Kisah Lama

265 30 23
                                    

"Sher, jangan dulu pacaran! Fokusmu itu sekolah, belajar, cari teman sebanyak-banyaknya!"

***

Kalian pikir aku menurutinya? Tentu saja tidak!

Lima belas tahun yang lalu.

Bisa dibilang saat itu kali pertama aku berpacaran. Randy, nama laki-laki yang berhasil mengusik pertahananku sebagai anak manis dan penurut. Sejak kelas satu SMA beberapa kali dia berusaha mendekatiku karena kita satu kelas, berkali-kali menyatakan perasaannya dan berkali-kali pula aku tolak. Hingga dia akhirnya mengikuti setiap ekskul yang aku ikuti. Mulai dari ekskul seni, karya ilmiah, hingga pecinta alam meski ia tak eprnah konsisten hadir disetiap jadwal latihan. Awalnya aku yang tak pernah peduli dengan manusia di sekitarku ini sama sekali tidak merasa terganggu dengan keberadaannya meski jelas aku tahu dia masih berusaha mendekatiku, hingga akhirnya desas-desus gosip sekolah yang membuat teman-teman dekatku kesal, sampai di telingaku.

Parah sih si Randy usaha segitunya buat deketin Sherina tapi tuh cewek masih aja jual mahal!

Gue jadi Sherina sih gak akan secuek itu ya sama Randy.

Muna tuh si Sherina, sok jual mahal!

Randy kurang apa coba? Tinggi, putih, anak basket pula. Sok cantik aja tuh si Sherina, ngerasa paling famous di sekolah kali ya karena jadi anak kesayangan guru-guru!

Di tambah lagi, beberapa temanku dari kelas yang sama dengan Randy selalu membicarakan usaha Randy mendekatiku, seolah berusaha membuatku merasa bersalah karena menolaknya. Dan suatu hari, di momen bertambahnya umurku, Randy memintaku untuk tidak langsung pulang. Alasannya ada yang mau dia bicarakan soal ekskul seni, sebagai ketua ekskul tentu saja aku mengiyakan. Aku berada di kelas XI-Ipa 2 sedangkan Randy di kelas sebelah, XI-Ipa 1. Kelasnya anak-anak pintar kalau sekolahku menyebutnya.

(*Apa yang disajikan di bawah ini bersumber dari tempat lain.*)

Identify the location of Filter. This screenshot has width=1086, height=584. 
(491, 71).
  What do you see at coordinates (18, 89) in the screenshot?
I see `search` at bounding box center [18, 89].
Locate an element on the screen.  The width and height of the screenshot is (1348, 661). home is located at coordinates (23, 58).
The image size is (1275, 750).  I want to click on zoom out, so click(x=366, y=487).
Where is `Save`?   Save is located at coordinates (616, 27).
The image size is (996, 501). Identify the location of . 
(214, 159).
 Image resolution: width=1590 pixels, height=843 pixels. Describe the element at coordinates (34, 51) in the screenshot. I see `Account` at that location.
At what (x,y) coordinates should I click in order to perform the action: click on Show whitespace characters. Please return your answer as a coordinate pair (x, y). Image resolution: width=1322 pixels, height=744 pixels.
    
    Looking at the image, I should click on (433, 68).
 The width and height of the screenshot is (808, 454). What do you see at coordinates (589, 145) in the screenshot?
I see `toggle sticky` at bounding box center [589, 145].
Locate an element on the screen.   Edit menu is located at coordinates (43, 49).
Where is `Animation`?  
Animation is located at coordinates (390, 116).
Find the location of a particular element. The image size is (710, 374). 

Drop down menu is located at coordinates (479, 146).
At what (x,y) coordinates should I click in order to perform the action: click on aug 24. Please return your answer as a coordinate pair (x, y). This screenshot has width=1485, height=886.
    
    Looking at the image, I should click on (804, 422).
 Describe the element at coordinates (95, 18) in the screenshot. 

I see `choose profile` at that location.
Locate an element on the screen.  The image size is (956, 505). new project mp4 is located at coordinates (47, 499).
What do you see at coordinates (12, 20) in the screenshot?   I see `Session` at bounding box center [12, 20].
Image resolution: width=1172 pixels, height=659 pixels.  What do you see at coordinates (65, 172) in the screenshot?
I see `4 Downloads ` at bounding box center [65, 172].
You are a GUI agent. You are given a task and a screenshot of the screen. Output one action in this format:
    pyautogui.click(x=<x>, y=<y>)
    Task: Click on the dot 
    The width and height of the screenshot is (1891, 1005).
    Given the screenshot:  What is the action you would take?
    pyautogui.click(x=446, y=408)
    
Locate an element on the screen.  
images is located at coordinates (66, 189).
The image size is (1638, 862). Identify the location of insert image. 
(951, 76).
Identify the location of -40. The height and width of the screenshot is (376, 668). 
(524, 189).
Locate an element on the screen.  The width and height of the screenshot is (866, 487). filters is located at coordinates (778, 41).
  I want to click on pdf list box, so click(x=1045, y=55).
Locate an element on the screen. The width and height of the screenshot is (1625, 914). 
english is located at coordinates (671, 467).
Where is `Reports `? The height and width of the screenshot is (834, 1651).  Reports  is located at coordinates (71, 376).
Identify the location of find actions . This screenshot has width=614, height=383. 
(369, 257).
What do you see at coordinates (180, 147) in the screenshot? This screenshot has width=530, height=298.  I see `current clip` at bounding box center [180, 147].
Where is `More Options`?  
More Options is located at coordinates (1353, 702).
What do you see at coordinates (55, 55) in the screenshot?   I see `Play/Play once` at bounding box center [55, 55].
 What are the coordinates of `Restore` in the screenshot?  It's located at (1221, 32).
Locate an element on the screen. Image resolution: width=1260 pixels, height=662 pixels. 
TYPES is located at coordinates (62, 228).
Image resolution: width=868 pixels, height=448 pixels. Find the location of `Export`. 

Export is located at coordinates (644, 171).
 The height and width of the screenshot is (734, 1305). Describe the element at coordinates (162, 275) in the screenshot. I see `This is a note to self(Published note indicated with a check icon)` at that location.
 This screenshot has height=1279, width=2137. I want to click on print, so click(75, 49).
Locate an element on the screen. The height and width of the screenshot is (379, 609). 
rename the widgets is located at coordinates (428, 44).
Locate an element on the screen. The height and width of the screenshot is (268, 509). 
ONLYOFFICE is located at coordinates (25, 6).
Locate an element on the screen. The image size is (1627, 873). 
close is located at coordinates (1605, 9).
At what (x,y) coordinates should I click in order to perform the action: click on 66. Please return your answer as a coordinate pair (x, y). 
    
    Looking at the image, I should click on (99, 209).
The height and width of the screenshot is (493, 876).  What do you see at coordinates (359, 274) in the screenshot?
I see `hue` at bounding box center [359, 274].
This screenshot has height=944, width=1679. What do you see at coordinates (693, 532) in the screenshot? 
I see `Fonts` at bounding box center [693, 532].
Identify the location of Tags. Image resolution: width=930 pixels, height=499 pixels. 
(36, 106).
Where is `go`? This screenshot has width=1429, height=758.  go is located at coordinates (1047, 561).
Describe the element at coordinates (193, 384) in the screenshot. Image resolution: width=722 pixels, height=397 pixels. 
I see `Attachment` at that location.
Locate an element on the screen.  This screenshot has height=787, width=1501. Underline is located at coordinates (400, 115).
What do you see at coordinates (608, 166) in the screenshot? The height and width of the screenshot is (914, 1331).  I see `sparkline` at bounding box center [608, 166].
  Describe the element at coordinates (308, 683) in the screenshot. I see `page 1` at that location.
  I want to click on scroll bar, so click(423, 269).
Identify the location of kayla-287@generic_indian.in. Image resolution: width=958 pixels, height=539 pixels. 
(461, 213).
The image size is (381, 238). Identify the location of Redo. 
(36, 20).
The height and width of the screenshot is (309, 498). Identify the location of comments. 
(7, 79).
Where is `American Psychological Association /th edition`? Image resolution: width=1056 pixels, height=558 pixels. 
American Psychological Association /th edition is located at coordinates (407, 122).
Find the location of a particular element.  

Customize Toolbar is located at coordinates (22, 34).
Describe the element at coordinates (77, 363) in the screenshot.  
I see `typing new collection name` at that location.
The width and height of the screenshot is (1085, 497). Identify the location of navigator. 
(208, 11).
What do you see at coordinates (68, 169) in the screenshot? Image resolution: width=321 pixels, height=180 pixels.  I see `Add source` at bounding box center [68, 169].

"Ada apa?" tanyaku saat ia menghampiriku melalui jendela kelas. Jika kalian pikir aku sendirian, tidak! Ada Tari xan Vanno, teman satu kelasku setia menemani.

"Ini, happy birthday ya.. kamu ulang tahun kan kemarin." ia menyerahkan kotak bening berisi kalung berwana perak dengan liontin bertuliskan namaku. Sontak aku mendorong mundur tangannya, menolak secara halus. Saat itu aku berpegang pada pesan ibu untuk tidak berpacaran selama masih di bangku sekolah.

"Sorry, aku gak bisa nerima ini.." ujarku.

"Aku ngasih ini beneran pengen ngasih aja kok Sher.." sanggahnya, masih berusaha menyodorkan kotak itu ke arahku, satu tangannya yang lain berusaha menarik tanganku agar mau menerimanya.

Tentu aku kekeh dengan pendirianku, jika aku terima barang pemberian darinya sedangkan perasaannya jelas-jelas aku tolak akan seperti apa gosip di sekolah esok hari?

"Sorry ya Ran, simpen aja.. aku gak bisa.." Aku menjauh dari posisi ia berdiri. Menyambar tas ku di meja lalu mengajak Vanno dan Tari untuk segera pulang.

***

Kalian pasti bertanya-tanya, dimana Sadam berada? Sejak kelulusan SD ayah kami yang berprofesi sebagai abdi negara di pindah tugaskan dari kota Denpasar ke kota yang berbeda. Ayahku berpindah ke Bandung sedangkan Papi Sadam ke Yogyakarta. Tapi meski begitu, kita masih selalu berkomunikasi, dari yang jamannya pakai telepon rumah, kemudian berganti dengan handphone berlayar hitam putih bertukar pesan melalui SMS, berganti menjadi Blackberry Messenger, hingga menjadi via Whatsapp.

Baiklah, kembali ke cerita tentang Randy, dimana akhirnya aku menerima dia di kelas XII. Karena berpikir ketika prom nite nanti aku tidak mau di tinggalkan sendirian sedangkan teman-temanku nyaris semuanya memiliki pasangan. Entah teman sekelas atau dari kelas tetangga.